I’m 17 hours into the clear.
I can make a run to the grocery or…
…well, that’s about it.
But the freedom to do this tiny little thing, restock my dwindling wine supply, and just see something other than the inside of my house, is about the greatest thing ever (not counting the Miracle on Ice, Super Bowl, March Madness, Word Cups, or rotating bunnies).
I’ve made it through.
Did it rise to the level of pain and suffering of the Bataan Death March?
Was it still fairly devastating mentally?
Did I learn that just because one gets up at the crack of noon, that this isn’t any excuse for not taking one’s 12:30 pm nap?
Yes, I did.
Mostly, I worked some, cleaned some, and talked with friends via Facebook calls. In retrospect, looking back at my time, I learned one thing…
…my friends are wonderful.
When I was down, they reached out to me.
It kept me from feeling too sorry for myself. They helped me through what was, admittedly, not such a terrible thing to do. There are many who have truly suffered.

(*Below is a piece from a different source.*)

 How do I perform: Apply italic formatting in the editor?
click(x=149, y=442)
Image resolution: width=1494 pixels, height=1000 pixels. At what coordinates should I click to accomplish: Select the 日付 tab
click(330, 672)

They’ve battled REAL depression, had to cope with the loss of loved ones, or, just had to spend time with their children.
Argentina should cry for them.
So, now, what’s next for me, after I post this?
Am I going to hop in my car and race through the hills of Jones county toward the Hy-vee?
Meh, probably not for a bit.
Showering and putting on pants can be such a bother.